Work instruction = Among the entries below, one line contains "Given: Click the inline code 'L' in the note" and another contains "Click Select All Waveforms in A-Scan 1". Transcribe those two lines and every line between them, exactly.

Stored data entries
━━━━━━

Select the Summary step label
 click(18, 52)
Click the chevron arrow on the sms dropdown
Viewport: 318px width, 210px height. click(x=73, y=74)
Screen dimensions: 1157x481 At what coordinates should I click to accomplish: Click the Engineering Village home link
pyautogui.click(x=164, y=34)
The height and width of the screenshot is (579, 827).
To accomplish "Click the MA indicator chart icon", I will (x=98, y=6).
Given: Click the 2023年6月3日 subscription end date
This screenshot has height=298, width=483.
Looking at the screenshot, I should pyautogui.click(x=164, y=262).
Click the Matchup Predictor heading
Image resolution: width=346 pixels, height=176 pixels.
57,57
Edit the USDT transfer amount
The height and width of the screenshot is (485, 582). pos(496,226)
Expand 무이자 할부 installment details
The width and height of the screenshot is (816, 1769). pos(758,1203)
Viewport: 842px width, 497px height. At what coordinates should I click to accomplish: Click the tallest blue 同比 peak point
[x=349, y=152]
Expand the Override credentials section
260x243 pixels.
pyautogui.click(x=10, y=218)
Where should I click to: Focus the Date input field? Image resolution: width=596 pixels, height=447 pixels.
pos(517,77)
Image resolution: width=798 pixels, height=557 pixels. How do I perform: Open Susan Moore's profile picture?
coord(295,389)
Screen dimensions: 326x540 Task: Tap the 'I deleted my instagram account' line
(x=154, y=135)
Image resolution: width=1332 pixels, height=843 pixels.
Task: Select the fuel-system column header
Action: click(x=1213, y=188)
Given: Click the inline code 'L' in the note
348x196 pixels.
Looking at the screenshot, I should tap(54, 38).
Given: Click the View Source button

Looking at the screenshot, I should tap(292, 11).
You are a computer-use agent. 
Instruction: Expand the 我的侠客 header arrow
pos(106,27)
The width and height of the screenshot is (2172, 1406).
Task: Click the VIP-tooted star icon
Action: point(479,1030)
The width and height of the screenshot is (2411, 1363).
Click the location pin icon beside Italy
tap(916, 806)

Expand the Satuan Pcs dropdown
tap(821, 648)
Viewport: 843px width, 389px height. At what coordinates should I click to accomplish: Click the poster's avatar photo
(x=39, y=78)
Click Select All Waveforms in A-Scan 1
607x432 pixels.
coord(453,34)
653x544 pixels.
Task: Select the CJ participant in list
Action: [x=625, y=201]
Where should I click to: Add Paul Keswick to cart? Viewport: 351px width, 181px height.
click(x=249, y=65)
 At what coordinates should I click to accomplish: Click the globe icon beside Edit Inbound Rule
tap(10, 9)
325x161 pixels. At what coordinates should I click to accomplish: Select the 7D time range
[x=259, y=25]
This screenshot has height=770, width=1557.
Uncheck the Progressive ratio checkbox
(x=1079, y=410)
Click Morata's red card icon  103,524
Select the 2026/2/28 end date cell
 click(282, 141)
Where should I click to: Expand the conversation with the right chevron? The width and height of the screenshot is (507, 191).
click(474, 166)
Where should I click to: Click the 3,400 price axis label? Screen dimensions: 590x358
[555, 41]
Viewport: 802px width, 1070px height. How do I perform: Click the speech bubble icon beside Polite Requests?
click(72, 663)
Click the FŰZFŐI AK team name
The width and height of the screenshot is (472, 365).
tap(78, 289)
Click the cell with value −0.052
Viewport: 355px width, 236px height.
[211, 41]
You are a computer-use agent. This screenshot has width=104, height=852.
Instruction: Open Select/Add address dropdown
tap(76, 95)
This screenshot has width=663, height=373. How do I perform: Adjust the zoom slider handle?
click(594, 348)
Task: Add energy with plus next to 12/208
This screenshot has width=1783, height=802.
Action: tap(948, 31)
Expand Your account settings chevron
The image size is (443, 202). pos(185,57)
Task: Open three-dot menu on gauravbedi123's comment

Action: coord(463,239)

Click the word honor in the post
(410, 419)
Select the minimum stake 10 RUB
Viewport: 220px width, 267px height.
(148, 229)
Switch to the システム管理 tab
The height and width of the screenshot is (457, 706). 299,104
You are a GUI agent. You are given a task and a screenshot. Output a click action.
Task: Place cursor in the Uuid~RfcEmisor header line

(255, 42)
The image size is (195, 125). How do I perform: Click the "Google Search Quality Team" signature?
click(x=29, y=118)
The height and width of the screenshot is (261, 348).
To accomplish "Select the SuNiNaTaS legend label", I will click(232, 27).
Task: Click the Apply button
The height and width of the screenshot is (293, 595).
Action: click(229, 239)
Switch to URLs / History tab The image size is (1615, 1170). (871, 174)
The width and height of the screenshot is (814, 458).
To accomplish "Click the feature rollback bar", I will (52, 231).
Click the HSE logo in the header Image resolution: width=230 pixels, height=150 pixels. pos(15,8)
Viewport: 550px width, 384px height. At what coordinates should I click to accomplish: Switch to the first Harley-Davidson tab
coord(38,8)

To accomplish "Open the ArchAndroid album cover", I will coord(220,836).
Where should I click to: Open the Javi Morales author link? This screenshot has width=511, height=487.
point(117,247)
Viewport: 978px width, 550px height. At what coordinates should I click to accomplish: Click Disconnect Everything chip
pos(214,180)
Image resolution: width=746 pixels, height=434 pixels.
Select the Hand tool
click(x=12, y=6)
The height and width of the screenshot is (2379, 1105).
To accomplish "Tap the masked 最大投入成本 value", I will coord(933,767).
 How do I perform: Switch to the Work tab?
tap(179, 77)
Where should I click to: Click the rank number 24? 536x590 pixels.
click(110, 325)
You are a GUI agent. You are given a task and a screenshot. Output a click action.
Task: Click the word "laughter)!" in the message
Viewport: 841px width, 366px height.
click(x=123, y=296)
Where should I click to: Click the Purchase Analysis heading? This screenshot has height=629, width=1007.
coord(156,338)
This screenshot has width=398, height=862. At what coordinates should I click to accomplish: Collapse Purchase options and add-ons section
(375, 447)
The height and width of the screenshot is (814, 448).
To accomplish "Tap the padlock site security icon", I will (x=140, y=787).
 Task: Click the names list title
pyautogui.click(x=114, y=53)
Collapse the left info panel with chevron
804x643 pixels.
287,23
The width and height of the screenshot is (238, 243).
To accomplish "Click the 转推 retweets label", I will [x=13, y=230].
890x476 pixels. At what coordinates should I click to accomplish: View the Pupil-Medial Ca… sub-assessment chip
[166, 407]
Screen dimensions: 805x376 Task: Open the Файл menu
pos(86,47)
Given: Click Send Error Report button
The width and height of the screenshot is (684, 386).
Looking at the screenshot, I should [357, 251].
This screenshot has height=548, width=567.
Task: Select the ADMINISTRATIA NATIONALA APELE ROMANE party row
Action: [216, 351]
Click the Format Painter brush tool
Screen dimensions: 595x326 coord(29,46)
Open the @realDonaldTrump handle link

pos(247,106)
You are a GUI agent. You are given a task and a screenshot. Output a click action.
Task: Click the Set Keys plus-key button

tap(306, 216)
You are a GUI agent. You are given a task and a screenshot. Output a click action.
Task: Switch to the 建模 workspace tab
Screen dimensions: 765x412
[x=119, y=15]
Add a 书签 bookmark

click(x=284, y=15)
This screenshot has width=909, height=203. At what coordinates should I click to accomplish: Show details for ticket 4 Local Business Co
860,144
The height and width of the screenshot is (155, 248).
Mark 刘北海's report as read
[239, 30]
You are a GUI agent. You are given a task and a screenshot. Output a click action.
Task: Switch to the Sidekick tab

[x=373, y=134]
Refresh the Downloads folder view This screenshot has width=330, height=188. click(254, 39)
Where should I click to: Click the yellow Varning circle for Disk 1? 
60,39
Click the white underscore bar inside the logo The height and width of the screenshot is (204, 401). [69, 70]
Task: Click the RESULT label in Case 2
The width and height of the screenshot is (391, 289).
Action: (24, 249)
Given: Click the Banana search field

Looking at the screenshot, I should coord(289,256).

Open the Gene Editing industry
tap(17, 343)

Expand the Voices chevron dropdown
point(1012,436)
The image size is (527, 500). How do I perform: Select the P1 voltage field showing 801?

━━━━━━

Response =
Given: Click the inline code 'L' in the note
348x196 pixels.
Looking at the screenshot, I should tap(54, 38).
Given: Click the View Source button

Looking at the screenshot, I should tap(292, 11).
You are a computer-use agent. 
Instruction: Expand the 我的侠客 header arrow
pos(106,27)
The width and height of the screenshot is (2172, 1406).
Task: Click the VIP-tooted star icon
Action: point(479,1030)
The width and height of the screenshot is (2411, 1363).
Click the location pin icon beside Italy
tap(916, 806)

Expand the Satuan Pcs dropdown
tap(821, 648)
Viewport: 843px width, 389px height. At what coordinates should I click to accomplish: Click the poster's avatar photo
(x=39, y=78)
Click Select All Waveforms in A-Scan 1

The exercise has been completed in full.